Ante la firmeza del joven, aplacóse la rabia del caballero, Qué se dejo caer con desaliento en una silla.
—Si Cavalcanti o Casella —murmuró el hombretón— hubieran sabido lo que habéis adivinado, no habríais salido vivo de esta casa, para evitar que hicierais lo que precisamente habéis hecho.
—Pero si realmente trabajáis en favor de la princesa y de su hermano, ¿cómo no habéis consultado antes su opinión? Habría sido lo más natural.
—¡Dios me guarde de pedir pareceres a una loca! —protestó Barbaresco—. La ballesta se habría disparado, sin que nadie supiera de qué manos partía; mas ahora, que lo habéis descubierto vos, ¿quién sabe lo que pasaría si tuviéramos la locura de intentarlo? La misma princesa Valeria sería capaz de denunciarnos… Siempre fue autoritaria, terca y prolija. Soy un necio en deciros que tratéis de persuadirla de que estabais en un error. Cuando cayera el golpe, sabría su procedencia y nuestras cabezas estarían en peligro —y escondiendo la suya entra las manos, añadió: Es la ruina…
—¿Ruina? —preguntó Bellarión.
—De todas nuestras esperanzan… ¿Acaso no comprendéis más que las cosas que no debierais comprender? ¿No veis tampoco que os habéis hundido con nosotros? Con vuestra cara y figura, y siendo ya confidente de la princesa, no hay alturas a las que no hubierais podido trepar.
—No había pensado…
—Ya se ve que no habíais pensado en nada —interrumpió con vehemencia el conspirador—. Creí que por fin saldría de esta miseria… y ahora —levantóse con furia, pegando un puñetazo a la mesa—. Ésa es vuestra obra… Eso es lo que vuestra odiosa charla ha destruido.
—Pero, seguramente, habrá, otros medios…
—Ninguno, por lo menos a nuestro alcance… ¿Tenemos dinero para levantar tropas?… Pero ¿a qué pierdo el tiempo en hablaros?… Mañana diréis ante los otros lo que habéis hecho… y ellos os dirán su opinión.
El paso no estaba exento de peligros. Mas si en el silencio de la noche, el agudo ingenio de Bellarión le aconsejó vestirse y marcharse, supo él acallar este consejo de cobarde. Faltaba saber si los demás conjurados se dejarían convencer como Barbaresco, y para averiguarlo se quedó. La princesa Valeria le necesitaba aún, pensó él sin explicarse a si mismo por qué se exponía a que le metieran un palmo de acero entre las costillas, por servir a la princesa Valeria.

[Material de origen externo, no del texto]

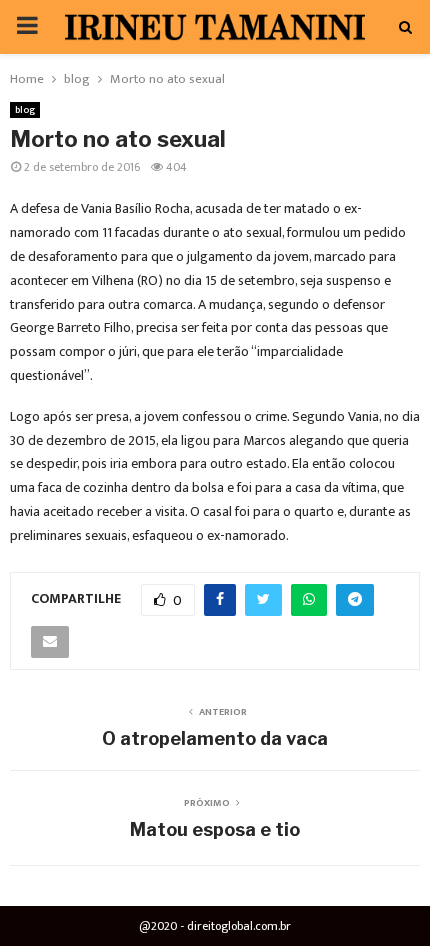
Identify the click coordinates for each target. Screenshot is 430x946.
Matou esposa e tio (215, 829)
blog (25, 110)
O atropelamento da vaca (215, 738)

La conferencia de la siguiente mañana le demostró que el peligro estaba lejos de ser imaginario.
En cuanto los conspiradores se dieron cuenta de las actividades de Bellarión, clamaron a una voz por su sangre. Casella hubiera saltado sobre él, daga en mano, a no estorbarle Barbaresco, gritando:
—¡En mi casa, no! —dijo, por aterrarle la idea de la complicidad—. ¡En mi casa, no!

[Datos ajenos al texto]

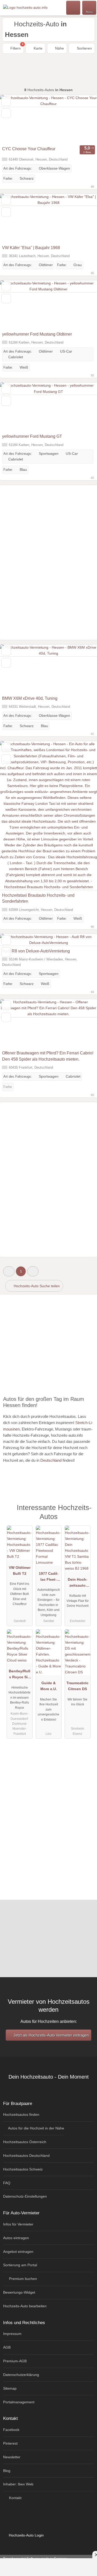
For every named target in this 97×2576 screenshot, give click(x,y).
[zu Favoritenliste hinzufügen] (6, 101)
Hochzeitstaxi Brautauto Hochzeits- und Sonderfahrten (38, 898)
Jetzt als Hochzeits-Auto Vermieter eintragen (50, 2035)
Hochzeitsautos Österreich (24, 2142)
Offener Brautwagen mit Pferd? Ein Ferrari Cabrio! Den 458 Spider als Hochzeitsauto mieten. (47, 1056)
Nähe (59, 48)
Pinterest (10, 2443)
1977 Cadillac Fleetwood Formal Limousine (48, 1577)
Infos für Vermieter (18, 2224)
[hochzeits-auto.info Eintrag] (86, 1510)
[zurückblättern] (13, 119)
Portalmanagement (18, 2402)
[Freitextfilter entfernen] (73, 7)
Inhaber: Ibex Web (18, 2484)
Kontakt (14, 2498)
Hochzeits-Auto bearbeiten (25, 2306)
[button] (8, 1271)
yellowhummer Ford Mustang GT (32, 436)
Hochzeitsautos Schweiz (23, 2169)
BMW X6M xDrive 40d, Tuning (29, 698)
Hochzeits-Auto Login (26, 2535)
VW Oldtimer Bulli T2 (20, 1570)
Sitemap (10, 2388)
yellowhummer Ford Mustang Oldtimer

—Ni en ninguna otra parte, a menos de que tengáis inclinación al suicidio —les advirtió Bellarión, muy sereno, poniéndose enfrente de ellos—. Olvidáis que en mi asesinato vería la princesa vuestra respuesta, y os denunciaría al regente, no sólo por ese crimen, sino por proyectado contra su augusta persona —y sonriendo a la vista de sus contrariados rostros, se atrevió a decir—: Nos hallamos en esa interesante situación que se conoce en el ajedrez por el nombre de «tablas».
En su imponente furia, todos cayeron sobre Spigno, cuya indiscreción había causado el daño. Éste, con un gesto desdeñoso en su pálida faz, dejó pasar la tormenta, diciendo después:
—En realidad, debíais darme los gracias por haber tanteado el terreno antes de lanzarnos a él. Por lo menos, —ya me figuraba yo que, habiendo una mujer de por medio, no saldría cosa buena.
Nosotros no la buscamos —replicó Barbaresco—. Ella nos llamó en su ayuda.
—Y ahora que se la ofrecemos dijo Casella —nos sale con que no es de su agrado… Y yo digo que a ella no le toca escoger; se nos han dado esperanzas y hemos de lograr que se realicen.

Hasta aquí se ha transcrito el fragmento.